Temptations

September 9, 2012

The other day I ran out of food in my fridge. I wasn't feeling up for the thirty minute trip to the store so I ate what was laying around. It was horrible.

When you're hungry, and you're feeling lazy, it's so easy to eat those chips, drink that soda, eat that candy, eat that bread. I love, love bread, but I know it's bad for you. You eat these things, and they taste amazing, but you feel like crap after. You may not know that you feel like crap, which I've seen in my friends when they look so proud of themselves after a bowl of ramen. Think about it. Your head gets a little sluggish. Your stomach feels heavy. You don't have as much energy to talk, or do, or make.

On this day, I got almost nothing done, because I ate crap all day. Isn't that amazing? Two unrelated things suddenly have everything to do with each other. I've been to those all night hackathons where there was nothing but cola and chips and pizza. That doesn't keep people going. The adrenaline and time limit help you stay awake, but it isn't sustainable.

I went to the store the next day and bought three days worth of meat and vegetables. Because everything good was there for me to reach for, I never had to think twice about it. These next three days were very productive, especially compared to the horrible day preceding it.
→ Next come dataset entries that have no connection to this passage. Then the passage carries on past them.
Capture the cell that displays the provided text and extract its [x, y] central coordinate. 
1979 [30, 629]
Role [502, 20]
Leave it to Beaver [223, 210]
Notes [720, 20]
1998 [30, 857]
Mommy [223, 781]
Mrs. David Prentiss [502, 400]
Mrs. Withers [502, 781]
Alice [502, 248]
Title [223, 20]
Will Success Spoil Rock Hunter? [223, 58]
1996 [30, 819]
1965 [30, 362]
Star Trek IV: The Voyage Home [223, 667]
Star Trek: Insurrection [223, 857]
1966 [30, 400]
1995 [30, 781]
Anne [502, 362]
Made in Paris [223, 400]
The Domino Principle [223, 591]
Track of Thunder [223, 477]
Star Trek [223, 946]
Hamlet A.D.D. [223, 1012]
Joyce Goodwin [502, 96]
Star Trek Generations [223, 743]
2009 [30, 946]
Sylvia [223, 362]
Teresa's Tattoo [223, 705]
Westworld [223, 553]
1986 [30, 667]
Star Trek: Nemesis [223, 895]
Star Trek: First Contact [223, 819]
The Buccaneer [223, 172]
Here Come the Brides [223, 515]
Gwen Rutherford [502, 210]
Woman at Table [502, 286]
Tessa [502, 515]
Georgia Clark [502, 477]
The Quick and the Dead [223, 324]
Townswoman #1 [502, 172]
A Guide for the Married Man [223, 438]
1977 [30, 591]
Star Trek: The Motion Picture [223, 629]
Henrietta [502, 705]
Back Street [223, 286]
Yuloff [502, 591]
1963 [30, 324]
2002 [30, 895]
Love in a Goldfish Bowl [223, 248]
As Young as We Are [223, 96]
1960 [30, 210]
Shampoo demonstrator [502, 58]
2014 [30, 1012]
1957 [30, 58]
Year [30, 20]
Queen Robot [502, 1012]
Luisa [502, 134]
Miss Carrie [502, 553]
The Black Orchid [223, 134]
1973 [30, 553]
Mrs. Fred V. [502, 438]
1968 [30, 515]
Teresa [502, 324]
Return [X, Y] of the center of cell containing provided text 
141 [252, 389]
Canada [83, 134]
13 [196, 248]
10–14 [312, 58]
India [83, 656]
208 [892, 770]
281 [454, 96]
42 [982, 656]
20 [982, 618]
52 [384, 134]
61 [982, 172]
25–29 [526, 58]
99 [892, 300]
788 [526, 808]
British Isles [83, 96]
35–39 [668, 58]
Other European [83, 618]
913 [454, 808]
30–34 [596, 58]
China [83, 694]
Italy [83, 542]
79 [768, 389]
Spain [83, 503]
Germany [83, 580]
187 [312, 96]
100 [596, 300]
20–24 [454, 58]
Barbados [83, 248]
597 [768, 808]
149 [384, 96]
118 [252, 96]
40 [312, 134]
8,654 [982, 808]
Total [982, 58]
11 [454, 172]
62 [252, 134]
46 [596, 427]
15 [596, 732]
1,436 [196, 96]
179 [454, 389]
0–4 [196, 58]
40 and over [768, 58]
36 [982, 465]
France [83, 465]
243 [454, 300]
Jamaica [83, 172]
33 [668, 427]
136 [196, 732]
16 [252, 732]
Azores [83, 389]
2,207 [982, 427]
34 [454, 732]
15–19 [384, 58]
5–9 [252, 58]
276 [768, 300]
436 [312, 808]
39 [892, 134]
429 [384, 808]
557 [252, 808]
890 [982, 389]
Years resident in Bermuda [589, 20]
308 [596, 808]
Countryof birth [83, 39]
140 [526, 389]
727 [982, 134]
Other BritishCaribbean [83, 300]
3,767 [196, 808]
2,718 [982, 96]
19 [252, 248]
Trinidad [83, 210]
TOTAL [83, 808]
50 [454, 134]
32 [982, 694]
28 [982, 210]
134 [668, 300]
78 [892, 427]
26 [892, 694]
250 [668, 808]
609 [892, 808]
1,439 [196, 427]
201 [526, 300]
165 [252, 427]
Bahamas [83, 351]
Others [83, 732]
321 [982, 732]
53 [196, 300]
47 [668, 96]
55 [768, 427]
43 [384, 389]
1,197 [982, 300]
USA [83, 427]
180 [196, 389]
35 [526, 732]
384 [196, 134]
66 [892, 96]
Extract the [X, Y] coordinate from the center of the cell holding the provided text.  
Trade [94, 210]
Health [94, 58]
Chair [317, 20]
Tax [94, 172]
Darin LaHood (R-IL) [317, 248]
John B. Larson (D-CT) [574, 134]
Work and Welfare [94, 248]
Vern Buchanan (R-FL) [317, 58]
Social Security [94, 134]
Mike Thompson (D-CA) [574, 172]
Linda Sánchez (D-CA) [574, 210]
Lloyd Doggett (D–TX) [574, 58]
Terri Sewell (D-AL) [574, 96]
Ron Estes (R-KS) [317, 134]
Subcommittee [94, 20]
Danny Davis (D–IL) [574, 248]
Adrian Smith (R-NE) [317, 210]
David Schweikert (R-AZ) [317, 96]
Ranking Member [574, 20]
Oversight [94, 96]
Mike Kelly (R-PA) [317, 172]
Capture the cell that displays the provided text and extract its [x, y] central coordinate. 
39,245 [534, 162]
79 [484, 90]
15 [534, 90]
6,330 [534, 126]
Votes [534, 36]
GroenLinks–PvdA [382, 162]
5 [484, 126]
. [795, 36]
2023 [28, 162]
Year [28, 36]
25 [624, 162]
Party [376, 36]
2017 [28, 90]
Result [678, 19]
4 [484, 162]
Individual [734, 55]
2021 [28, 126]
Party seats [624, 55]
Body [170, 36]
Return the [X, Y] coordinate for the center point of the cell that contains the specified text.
We have a say in what we are with what we surround ourselves with. Food is just a small part of it. I can think of two more right away. Facebook. Don't get me wrong, it's great because it's the best way to keep up with and contact most of my friends. But there are also times when you spend half an hour scrolling down your news feed. It feels like eating a cheeseburger. You can't stop once you start, and it's kind of fun, but it sucks after. So figure out a way to only reach for it deliberately. (The same goes for Twitter, and maybe your RSS feeds, or Reddit, or whatever.)

The second is television. I have a friend who doesn't even have a TV. He doesn't have to think about it at all. It's not an option, but that's a deliberate choice. There are plenty of other things lying around to grab his attention. He makes those things lying around count.

And I have the perfect thing for you to have lying around. Books. Books have changed my life. They're the meat and vegetables for your brain. Try not to read too many five hundred word articles on the latest tech news and gossip. And if you're going to, find just the few writers whose opinions you trust and find interesting, and find the long form reads from great magazines. But also read books. I'm not saying have them physically lying around your room (although that'd be nice too). I hardly have any paperbacks because I buy books for my Kindle app. Our lives live in the screen, so the things you have lying around in your computer are important too. If you have an easy way to get to Facebook and Hulu, you're going to find yourself going there a lot. Instead, have an impossily long list of books you want to read, have a shortcut to where you can get to these books, and have your Kindle or whatever laying around so whenever you look at it you can think of reading the next chapter.

Find the other things that fascinate you that don't make you feel like shit after. Leave your guitar or piano in a place that will make you want to sit down and play when you walk past it. A good movie is one of the most satisfying things in the world. Even some video games make me so happy (I would say most multiplayer shoot-em-ups do not fit what I'm talking about). Find a way to constantly remind you of your unfinished projects. Find art and surround yourself with it. You'll be a healthier person.